Heading into 2021, many companies are looking for ways to trim their budgets. Employee benefits are not usually one of the first places on the P&L that CFOs look to for savings. It’s somewhat of a black box: There is typically a great deal that companies don’t know about how their own health care benefits are priced or the incentives of the companies involved in delivering them. If you are part of a self-insured employer — or even a fully insured small business — digging into the hidden mechanisms of your organization’s health care coverage can present opportunities for savings. It starts with asking your broker the right questions.
How are the benefit consultants who represent my health care purchasing decision getting paid?
This is a simple enough question, but when it comes to your health insurance broker, you likely don’t know the answer. We wouldn’t settle for this in other industries. Wealth advisers, for example, typically disclose if they are receiving commissions on the products they recommend or reveal how their fees are structured.
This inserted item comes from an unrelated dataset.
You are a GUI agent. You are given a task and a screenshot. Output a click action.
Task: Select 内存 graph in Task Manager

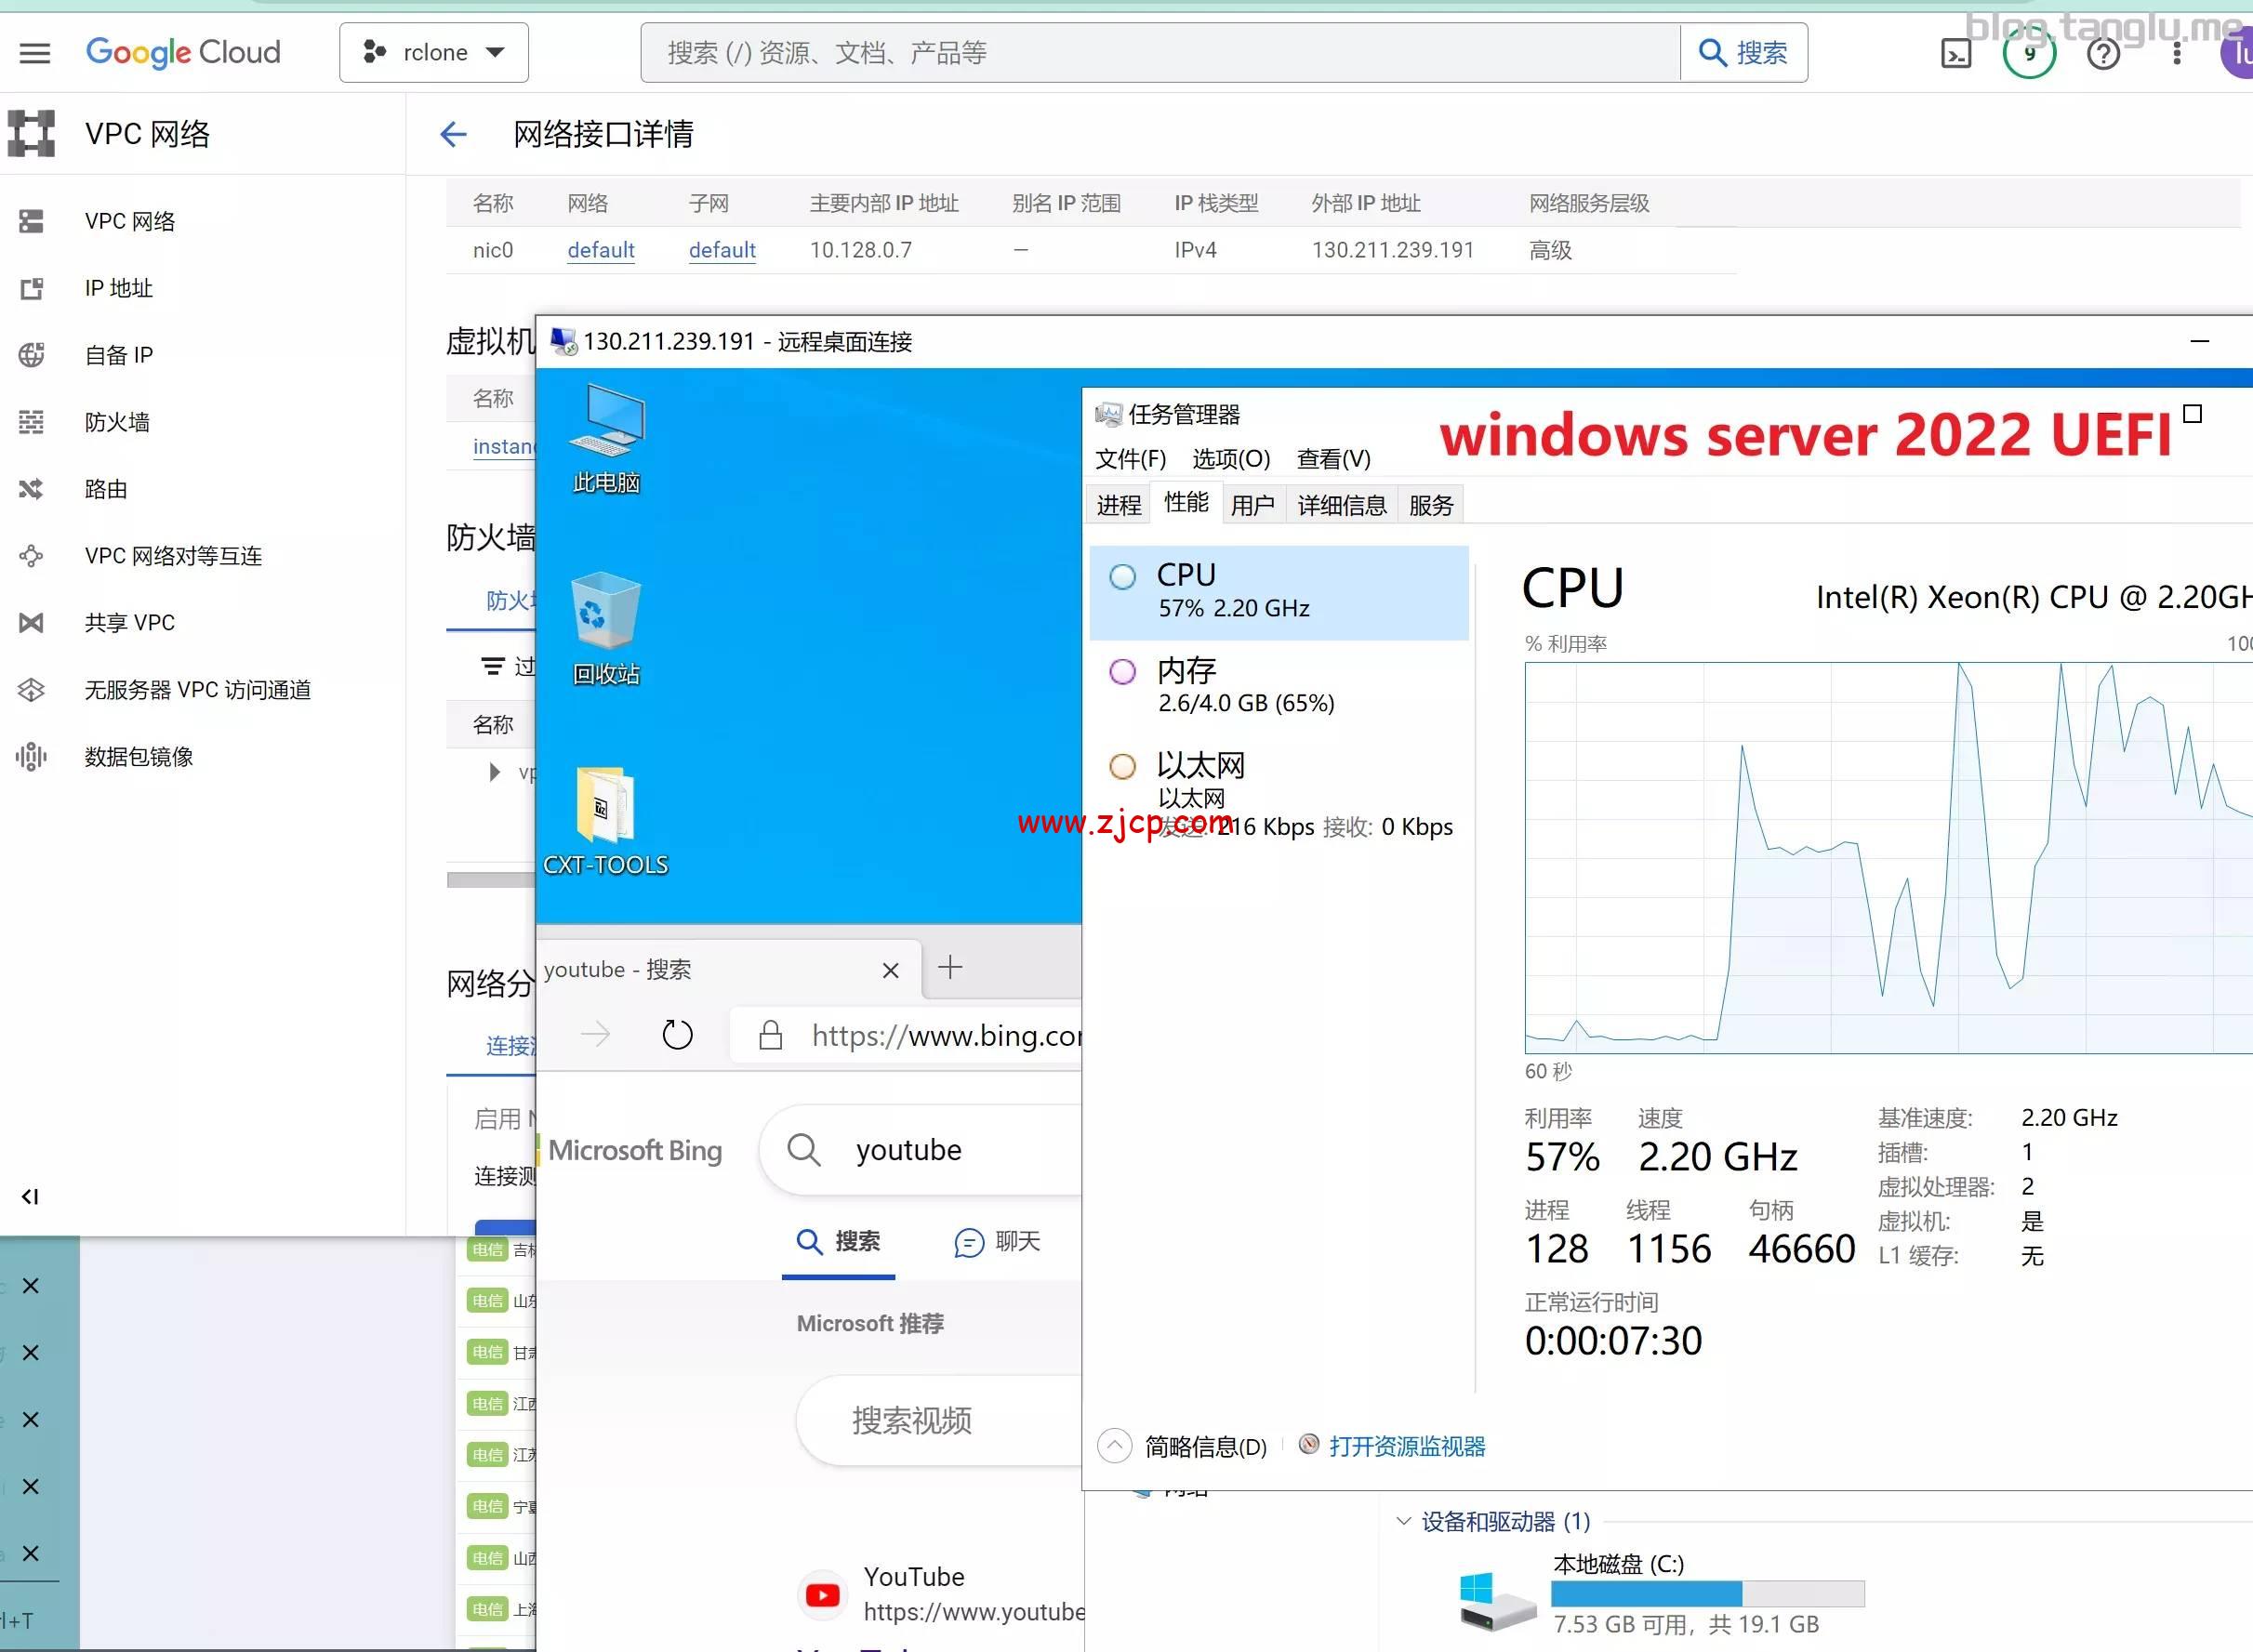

Most health insurance brokers are paid by the plans they represent on a per member per month (PMPM) basis. These fees range from about $15 to $30 and can add up quickly with a large headcount. What a chief financial officer would hope to learn by asking this question is if the broker has enrolled the company in the most cost-effective plan or the one with the highest PMPM. Often, they are not the same plan.
Are we getting the rebates we should?
The pharmaceutical side of health care benefits represent about 30% of the total cost. Drug pricing is determined by pharmacy benefit managers (PBMs) and often includes rebates from the drug manufacturer for favorable inclusion on the formulary — the list of medications that are covered. CFOs are in a much stronger position if they know what portion of those rebates, if any, is being passed on to their company. Finding a broker or PBM who is willing to be transparent about these rebates can help companies make good decisions about health care costs. Once you determine how much you are getting, the next question is how quickly you get paid. You deserve to know this information.
Do we have a way of knowing when a drug’s cash price is lower?
Surprisingly, the cash price for many drugs — the price paid by individuals without insurance — is sometimes far lower than the total cost to a health plan, and in some cases, even lower than the copay. Here’s a real-world example. The cash price of the drug Lipitor is $8.25. Meanwhile, a typical health plan might pay $155 for Lipitor in addition to a $25 copay paid by the patient. (These are, of course, rough numbers, since health plans vary and drug prices change frequently.) Why this occurs is a subject for another article. But what CFOs need to know is if their health plan includes a mechanism for obtaining the cash price when it is the cheapest option. If it doesn’t, knowing cash prices can still help self-insured companies negotiate more effectively. Even if you end up paying $100 for Lipitor with a $0 copay for your employees, the cost is less than the current rate.
Are mistakes being repeated?
On the medical side of benefits, billing for procedures can be quite complicated. Providers frequently miscategorize their services, resulting in billing errors. Companies that specialize in auditing to catch and correct the errors are paid by the volume of mistakes they fix. There is usually no mechanism in place to prevent the same mistakes from recurring, which drives up the cost of care. If services your employees routinely use are being repeatedly miscategorized and then corrected, it can increase your overall plan costs. Ask your broker how billing mistakes are handled and if you can see a list of what was corrected over the previous year.
What is the actual cost of the care received across my organization?
This is the biggest question and the hardest to answer. Self-insured companies certainly have some idea about this, but can’t have an accurate picture without complete rebate information and answers to the other questions above. Fully insured companies are essentially out of luck on this one. If you ask your broker to tell you the total cost of care over the past 12 months, they will not provide it. But you can approximate. A company with 100 people on their plan might expect to pay $1.2 million annually, or $12,000 per person. On average, the cost of care is likely much less. Why should you not know the actual cost of health care for your employees and their dependents?
As we go into 2021, businesses are going to be faced with many tough health questions: Should people work from home? Is business travel safe? How do we get the vaccine for our employees? These questions seem more complicated than the ones outlined in this article, yet they must and will be answered. Why then should CFOs not know more about the mechanics of one of their top expenses year after year?
Michael Waterbury is a 25-year healthcare industry veteran and CEO of Goodroot, a group of companies reinventing healthcare one system at a time.